Debord (1997), em sua 14ª Tese, afirma que no espetáculo o que importa é a economia, o resultado é irrelevante. Nesse ponto em específico, em que o jornalismo científico prioriza o entretenimento, tornar aquele profissional referência em determinado assunto apesar dele não dominar, em detrimento de audiência, pode ser um ícone do espetáculo jornalístico na televisão. O programa Bem Estar, produzido pela Rede Globo, tem caráter jornalístico e trata de assuntos relacionados à saúde. Apesar de levar diariamente profissionais da área como convidados, as figuras de referência são os apresentadores que são jornalistas e também desenvolvem a respeito dos temas selecionados.

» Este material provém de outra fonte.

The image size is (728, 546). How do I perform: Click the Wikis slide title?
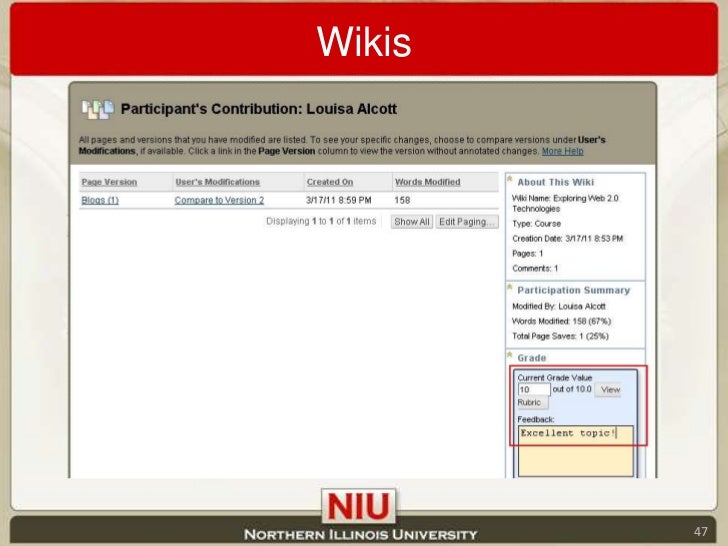coord(364,41)
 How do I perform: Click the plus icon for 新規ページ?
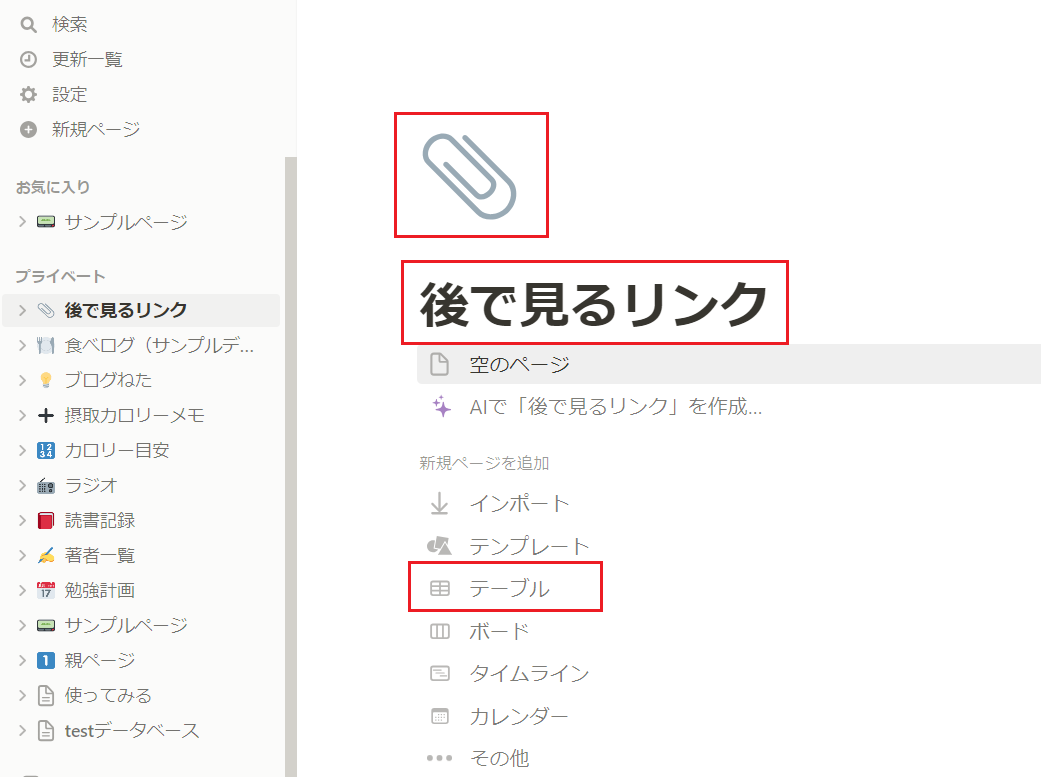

Debord (1997, p. 173) esclarece que:

(…) o sentido final do espetáculo integrado é o fato de ele se ter integrado na própria realidade à medida que falava dela e de tê-la reconstruído ao falar sobre ela. Agora essa realidade não aparece diante dele como coisa estranha. Quando o espetacular era concentrado, a maior parte da sociedade periférica lhe escapava; quando era difuso, uma pequena parte; hoje, nada lhe escapa. O espetáculo confundiu-se com toda a realidade, ao irradiá-lo (DEBORD, 2997, p. 173).

O espetáculo mesclado com a realidade permeia todos os gêneros de programas de televisão, porém, nos shows de talentos, é vivido tanto pelos participantes quanto pelos telespectadores essa homogeneidade, tornando-se difícil distinguir o que é parte do espetáculo e o que é real. Além desses aspectos levantados, a televisão, como um meio de comunicação, apresenta formas narrativas para conduzir os programas, que permitem o desenvolvimento da história contada, assim como a compreensão por parte dos telespectadores. Interessa, portanto, saber como os programas se constituem para, posteriormente, poder entender como o The

3 O TALENT SHOW: THE VOICE KIDS BRASIL

Este capítulo apresenta a história do gênero talent show, desde a sua criação, no rádio, passando para a televisão, com as respectivas especificidades. Também se ressalta a importância das categorias sociais para esta categoria de programa, baseado em Tinhorão (1981). O desenvolvimento da técnica e novas plataformas também são abordados pelas teorias de Jenkins (2009, 2014) e Castro (2006), através do aspecto Social TV de Montpetit (2008, 2010). A análise do programa The Voice Kids Brasil deu-se através das teorias do cinema de Bordwell e Thompson (1995) e conceitos de narrativa televisiva de Mittel (2015). Já os personagens foram analisados por meio da teoria literária de Candido (1968).